Böylesi bir darbe girişiminin bir kaç günde tasarlanıp örgütlenmesi elbette çok güç. Ne var ki, darbe soruşturmasının merkezi olan Ankara'da Terörle Mücadele (TEM) biriminde görevli polisler, eldeki bütün verileri, kılı kırk yararak inceledikten sonra, darbenin tasarlanmasıyla ilgili taslak fezlekeyi hazırladı. (İmam'ın OrdusuAhmet ŞıkKırmızı Kedi Yayınları) Fezlekeye göre darbe hazırlıkları 2016 Ocak ayında başlamıştı.
***
Kanlı darbe girişiminin baş sorumlusu FETÖ'ydü. Bu savı kimi yüksek rütbeli subayların savcılıkta, birbirlerinden habersiz, verdikleri ifadeler doğruluyor. Bu ifadelerin en önemlisi Genelkurmay Başkanı Hulusi Akar'ın yaveri Yarbay Levent Türkkan'a ait. Türkkan cemaat üyesi olduğunu, darbeyi Gülen cemaatinin tasarladığını, Orgeneral Akar'ı da makam odasına kendi yerleştirdiği cihazla dinlediklerini anlattı. Çeşitli rütbelerdeki birçok subay da darbenin arkasında FETÖ'nün olduğunu açıkladı. Çeşitli nedenlerle meslekten atılmış ya da görevden alınmış, FETÖ üyesi olduklarını açıklayan bazı polislerle bu yüksek rütbelilerin bir arada yakalanması, cemaatin bu işin yönlendirip yönettiği kanısını güçlendirdi. Bu polislerden biri eski Emniyet İstihbarat Daire Başkan Yardımcısı Gürsel Aktepe'ydi. Darbe gecesi telefonuna "Darbe oldu. Herkes destek için çıksın; daha önce çalıştığı yerin yakınına geçsin. General Mehmet'le irtibat kurun" mesajı gelince soluğu sokakta almıştı...

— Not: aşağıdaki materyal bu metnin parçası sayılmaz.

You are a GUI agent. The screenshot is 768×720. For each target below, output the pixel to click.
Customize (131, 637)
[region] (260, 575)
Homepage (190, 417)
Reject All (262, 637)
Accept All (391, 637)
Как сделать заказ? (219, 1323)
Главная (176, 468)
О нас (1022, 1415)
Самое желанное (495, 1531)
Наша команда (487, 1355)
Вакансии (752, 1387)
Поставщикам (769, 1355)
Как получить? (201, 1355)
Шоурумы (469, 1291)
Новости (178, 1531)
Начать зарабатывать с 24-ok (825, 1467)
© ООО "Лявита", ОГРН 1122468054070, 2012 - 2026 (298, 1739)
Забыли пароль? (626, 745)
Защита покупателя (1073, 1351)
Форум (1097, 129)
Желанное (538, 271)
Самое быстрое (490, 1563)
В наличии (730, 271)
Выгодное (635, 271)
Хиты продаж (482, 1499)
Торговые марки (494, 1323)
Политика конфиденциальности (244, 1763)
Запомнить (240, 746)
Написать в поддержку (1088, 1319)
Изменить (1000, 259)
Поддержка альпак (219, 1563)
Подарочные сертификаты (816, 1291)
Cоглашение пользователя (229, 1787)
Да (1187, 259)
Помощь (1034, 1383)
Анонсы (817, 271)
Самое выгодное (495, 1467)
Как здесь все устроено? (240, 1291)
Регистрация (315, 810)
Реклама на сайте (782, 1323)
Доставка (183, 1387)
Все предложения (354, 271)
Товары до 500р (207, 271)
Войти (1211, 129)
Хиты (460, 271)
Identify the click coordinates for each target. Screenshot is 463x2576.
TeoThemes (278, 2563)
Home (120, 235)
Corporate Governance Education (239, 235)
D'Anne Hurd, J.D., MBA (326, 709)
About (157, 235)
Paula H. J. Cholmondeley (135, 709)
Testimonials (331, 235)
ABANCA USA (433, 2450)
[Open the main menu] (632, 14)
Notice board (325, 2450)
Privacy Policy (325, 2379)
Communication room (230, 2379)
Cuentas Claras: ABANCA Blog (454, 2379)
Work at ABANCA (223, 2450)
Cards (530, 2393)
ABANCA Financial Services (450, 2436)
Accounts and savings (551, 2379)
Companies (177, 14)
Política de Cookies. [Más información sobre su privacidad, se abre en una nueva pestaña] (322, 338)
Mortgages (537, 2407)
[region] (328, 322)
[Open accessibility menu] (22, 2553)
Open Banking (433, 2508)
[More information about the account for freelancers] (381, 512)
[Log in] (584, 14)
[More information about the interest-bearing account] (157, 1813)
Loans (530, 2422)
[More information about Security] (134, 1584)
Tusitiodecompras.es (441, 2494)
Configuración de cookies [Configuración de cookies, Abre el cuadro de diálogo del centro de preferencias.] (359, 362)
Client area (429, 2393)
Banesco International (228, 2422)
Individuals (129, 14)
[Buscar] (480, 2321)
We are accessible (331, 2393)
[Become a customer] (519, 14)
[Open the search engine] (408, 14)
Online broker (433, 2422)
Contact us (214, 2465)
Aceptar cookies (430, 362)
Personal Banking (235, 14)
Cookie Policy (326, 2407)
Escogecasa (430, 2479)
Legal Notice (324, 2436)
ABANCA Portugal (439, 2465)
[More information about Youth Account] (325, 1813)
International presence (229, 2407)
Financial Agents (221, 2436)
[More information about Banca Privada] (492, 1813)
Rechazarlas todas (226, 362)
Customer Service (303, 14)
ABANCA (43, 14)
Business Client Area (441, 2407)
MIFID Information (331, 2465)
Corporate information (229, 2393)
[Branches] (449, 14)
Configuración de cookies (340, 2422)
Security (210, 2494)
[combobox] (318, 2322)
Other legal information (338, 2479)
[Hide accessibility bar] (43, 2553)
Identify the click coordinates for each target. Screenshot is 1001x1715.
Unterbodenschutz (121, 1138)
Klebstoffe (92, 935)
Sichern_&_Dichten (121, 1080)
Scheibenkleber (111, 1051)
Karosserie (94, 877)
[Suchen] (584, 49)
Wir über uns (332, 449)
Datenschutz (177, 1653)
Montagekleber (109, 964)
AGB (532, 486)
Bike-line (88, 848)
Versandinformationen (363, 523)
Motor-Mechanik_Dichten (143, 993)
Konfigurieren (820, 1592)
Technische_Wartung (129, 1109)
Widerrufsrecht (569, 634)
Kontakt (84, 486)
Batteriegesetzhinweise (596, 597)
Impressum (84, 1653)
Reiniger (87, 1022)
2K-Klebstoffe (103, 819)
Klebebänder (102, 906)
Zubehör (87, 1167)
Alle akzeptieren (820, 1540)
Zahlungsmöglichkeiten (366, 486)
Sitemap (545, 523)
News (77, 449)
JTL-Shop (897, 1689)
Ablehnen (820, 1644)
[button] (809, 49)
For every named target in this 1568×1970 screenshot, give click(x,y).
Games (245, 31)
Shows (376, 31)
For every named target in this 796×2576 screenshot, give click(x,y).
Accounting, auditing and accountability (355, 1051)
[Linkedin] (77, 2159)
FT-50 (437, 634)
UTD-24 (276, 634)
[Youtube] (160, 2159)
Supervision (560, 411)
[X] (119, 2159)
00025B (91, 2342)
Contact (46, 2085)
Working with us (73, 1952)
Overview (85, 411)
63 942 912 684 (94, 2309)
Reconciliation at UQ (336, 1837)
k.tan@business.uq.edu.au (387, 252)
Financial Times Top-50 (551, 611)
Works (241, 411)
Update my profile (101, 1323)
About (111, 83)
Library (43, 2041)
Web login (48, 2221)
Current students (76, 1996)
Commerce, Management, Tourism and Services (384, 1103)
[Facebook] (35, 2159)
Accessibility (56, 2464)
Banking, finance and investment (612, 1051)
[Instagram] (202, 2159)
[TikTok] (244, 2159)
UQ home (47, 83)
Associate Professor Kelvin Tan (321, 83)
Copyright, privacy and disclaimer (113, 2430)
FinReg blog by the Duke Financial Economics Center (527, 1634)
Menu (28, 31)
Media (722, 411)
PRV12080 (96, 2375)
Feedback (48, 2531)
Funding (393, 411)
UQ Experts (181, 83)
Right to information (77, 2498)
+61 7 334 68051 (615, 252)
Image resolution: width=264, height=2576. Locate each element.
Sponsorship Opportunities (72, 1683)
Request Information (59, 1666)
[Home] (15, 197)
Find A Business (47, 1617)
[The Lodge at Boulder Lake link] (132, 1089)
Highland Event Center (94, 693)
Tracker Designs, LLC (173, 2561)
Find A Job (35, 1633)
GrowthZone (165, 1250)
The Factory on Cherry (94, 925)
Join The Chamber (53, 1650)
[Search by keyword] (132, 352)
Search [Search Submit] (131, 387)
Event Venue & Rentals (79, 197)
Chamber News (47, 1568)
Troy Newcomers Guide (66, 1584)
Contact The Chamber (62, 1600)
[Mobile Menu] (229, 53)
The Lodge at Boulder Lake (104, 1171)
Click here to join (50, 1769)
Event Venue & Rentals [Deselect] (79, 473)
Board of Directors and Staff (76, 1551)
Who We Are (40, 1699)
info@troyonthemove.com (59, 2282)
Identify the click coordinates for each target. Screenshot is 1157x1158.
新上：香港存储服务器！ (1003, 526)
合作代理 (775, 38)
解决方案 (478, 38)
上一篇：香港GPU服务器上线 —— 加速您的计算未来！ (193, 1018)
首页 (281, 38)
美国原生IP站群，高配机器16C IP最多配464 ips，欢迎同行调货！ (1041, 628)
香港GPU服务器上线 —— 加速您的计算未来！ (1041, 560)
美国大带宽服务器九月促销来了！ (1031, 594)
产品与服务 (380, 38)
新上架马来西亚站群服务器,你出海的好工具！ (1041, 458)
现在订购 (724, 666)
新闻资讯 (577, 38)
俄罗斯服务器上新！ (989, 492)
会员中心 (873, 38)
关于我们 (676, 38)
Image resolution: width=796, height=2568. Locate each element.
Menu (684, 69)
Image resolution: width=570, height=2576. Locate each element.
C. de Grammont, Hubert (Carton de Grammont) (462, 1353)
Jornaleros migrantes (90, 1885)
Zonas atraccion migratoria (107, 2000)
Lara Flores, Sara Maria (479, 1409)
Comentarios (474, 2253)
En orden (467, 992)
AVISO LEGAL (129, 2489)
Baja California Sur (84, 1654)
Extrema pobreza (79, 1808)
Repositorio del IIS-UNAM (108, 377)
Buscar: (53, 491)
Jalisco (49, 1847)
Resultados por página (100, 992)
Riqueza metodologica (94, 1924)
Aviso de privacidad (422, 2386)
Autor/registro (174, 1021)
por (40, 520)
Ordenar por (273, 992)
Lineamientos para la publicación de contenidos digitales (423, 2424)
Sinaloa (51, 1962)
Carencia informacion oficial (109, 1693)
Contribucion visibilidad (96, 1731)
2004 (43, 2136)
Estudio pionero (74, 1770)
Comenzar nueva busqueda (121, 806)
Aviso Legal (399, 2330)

Darbe girişiminin Gülen cemaatiyle ilişkisini en çarpıcı biçimde Genelkurmay Başkanı Orgeneral Hulusi Akar'ın soruşturmada mağdur olarak verdiği ifadede okumak mümkün. Akar 15 Temmuz gecesi rehin alındıktan sonra darbe bildirisinin altını imzalaması istenirken, "Dilerseniz sizi kanaat önderimiz Fetullah Gülen'le görüştürürüz" dendiğini anlattı. Bu öneriyi yapan darbenin merkezi, Ankara Akıncı Hava Üssü Komutanı Tuğgeneral Hakkı Evrim'di. Akar, "ben kimseyle görüşmem" diyerek tuğgenerali tersledi.
Terörle Mücadele polisinin saptamasına göre darbe bildirisini 15 Temmuz gecesi imzalayarak ülke genelindeki birliklere yollayan Genelkurmay Başkanlığı Personel Plan Yönetim Daire Başkanı Tuğgeneral Mehmet Partigöç darbenin asker kanadının başındaydı. TRT'den silah zoruyla okutulan "Yurtta Sulh Konseyi" bildirisinin de altında imzası vardı. Sıkıyönetim ilan edilecek illerde komutanlığı yürütecek subayları sıralayan liste de Partigöç tarafından hazırlanıp ilgili kişilere iletilmişti. Tuğgeneral Partigöç'den sonra ikinci sırada Tümgeneral Mehmet Dişli geliyordu. Görevi darbeye direnecek komutanların derdest edilip darbeye katılmalarını sağlamaktı.
Darbe girişiminin ardından ihbarlara rağmen Gülen cemaatinin TSK içindeki varlığına yönelik etkili çalışmalar yapmamakla suçlanan Gen-Kur eski Başkanı Necdet Özel en çok eleştirilen kişiydi. Özel tüm ihbar ve iddiaların araştırıldığını söyleyecekti. Ancak Gen-Kur'da arşivlere giren bir belge Özel'i yalanlıyordu. Bu bir istihbarat raporuydu ve yapılan bütün uyarılara rağmen cemaatin TSK içinde örgütlenmeye devam ettiğini kanıtlıyordu. Belge "Fetullah Gülen bağlantılı personel" başlığı altında bin 774 askerle ilgili yapılan soruşturmaların sonuçlarını içeriyordu. Belge 4 Ocak 2016 tarihinde imzaya arz edilmişti. Rapora göre adları bildirilen askerlerden bin 277'sine yönelik hiçbir bulguya rastlanmamıştı! Geriye kalan 47'sininse daha kapsamlı bir biçimde incelenmesi gerektiği belirtilmişti...
Özetle korkunç bir gelecekten son dakikada kurtulduk milletçe. Efendim ölenlere rahmet diliyorum Allah'tan.